Perhaps the most controversial provision in the SAFE Act is the limitation of magazines to seven rounds. Since most magazines are made for 10 or more rounds, a federal district court in New York found that the seven-round limit on magazines was “an arbitrary restriction,” and overturned that portion of the law under the Supreme Court’s opinion in District of Columbia v. Heller (2010). It also found the act’s description of semi-automatic pistols with detachable magazines that are versions of automatic guns as unconstitutionally vague, along with the provision banning “muzzle breaks.”
[A muzzle brake, which has many designs, is attached to the end of the barrel of a firearm to help control the tendency of the barrel to move upward after firing because of gasses that are emitted from the round. The meaning of “muzzle break” is not clear.]
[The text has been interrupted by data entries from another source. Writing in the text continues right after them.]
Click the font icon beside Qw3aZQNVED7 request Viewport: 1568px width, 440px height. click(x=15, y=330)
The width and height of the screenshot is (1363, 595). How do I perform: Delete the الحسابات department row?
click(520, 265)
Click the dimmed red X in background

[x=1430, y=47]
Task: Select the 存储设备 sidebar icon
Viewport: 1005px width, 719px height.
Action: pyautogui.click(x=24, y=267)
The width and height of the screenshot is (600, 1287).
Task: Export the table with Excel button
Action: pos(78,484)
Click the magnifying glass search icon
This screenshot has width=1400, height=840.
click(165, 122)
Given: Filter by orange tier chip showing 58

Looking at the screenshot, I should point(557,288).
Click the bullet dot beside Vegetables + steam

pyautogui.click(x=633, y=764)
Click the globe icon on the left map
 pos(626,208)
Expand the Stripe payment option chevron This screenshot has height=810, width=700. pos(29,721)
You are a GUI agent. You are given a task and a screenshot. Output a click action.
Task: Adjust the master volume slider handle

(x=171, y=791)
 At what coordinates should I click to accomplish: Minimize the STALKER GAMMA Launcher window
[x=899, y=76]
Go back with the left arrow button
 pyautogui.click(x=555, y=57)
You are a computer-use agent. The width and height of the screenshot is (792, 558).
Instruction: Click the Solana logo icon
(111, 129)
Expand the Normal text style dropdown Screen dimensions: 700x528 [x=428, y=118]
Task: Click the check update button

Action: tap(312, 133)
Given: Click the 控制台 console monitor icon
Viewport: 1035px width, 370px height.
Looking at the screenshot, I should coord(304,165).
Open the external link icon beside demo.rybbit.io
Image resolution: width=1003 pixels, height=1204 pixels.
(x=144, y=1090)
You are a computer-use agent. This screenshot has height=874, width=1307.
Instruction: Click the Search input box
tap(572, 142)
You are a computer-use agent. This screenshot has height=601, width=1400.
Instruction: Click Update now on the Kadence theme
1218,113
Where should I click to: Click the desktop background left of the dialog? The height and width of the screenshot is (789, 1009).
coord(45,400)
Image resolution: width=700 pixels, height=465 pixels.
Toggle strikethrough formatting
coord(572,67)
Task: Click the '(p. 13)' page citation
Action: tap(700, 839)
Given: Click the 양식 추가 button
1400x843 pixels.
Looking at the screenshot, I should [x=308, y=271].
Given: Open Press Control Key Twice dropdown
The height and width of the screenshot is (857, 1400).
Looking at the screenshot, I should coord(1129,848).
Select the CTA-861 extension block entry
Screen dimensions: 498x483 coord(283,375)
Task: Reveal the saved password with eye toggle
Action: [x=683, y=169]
The district court found that most of the New York SAFE Act was constitutional.
Otherwise, the district court found that most of the New York SAFE Act was constitutional because its provisions “further the state’s important interest in public safety… [do] not totally disarm New York’s citizens; and [do] not meaningfully jeopardize their right to self-defense.”
From the day the act was passed just over two years ago, it has been under attack by those who oppose almost all gun regulation, though it is clear that the Supreme Court has never prohibited reasonable regulation deemed to make our society safer from gun violence.
This past election, the SAFE Act was used to attack many candidates for the New York Legislature with the aim of repealing the SAFE Act. A few SAFE Act supporters were defeated at the polls, but legislative action to repeal the law seems far in the future, if ever. And the other legal challenges to the law do not seem likely to result in its being overturned, though its poorly-drafted provisions should be.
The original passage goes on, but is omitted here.